*What this task involves:* Your reply should be the following data, copied exactly.

*Given entries:*
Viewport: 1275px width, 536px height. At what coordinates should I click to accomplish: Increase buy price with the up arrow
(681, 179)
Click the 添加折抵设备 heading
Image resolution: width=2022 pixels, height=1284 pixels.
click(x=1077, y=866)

*Solved exercise:*
Viewport: 1275px width, 536px height. At what coordinates should I click to accomplish: Increase buy price with the up arrow
(681, 179)
Click the 添加折抵设备 heading
Image resolution: width=2022 pixels, height=1284 pixels.
click(x=1077, y=866)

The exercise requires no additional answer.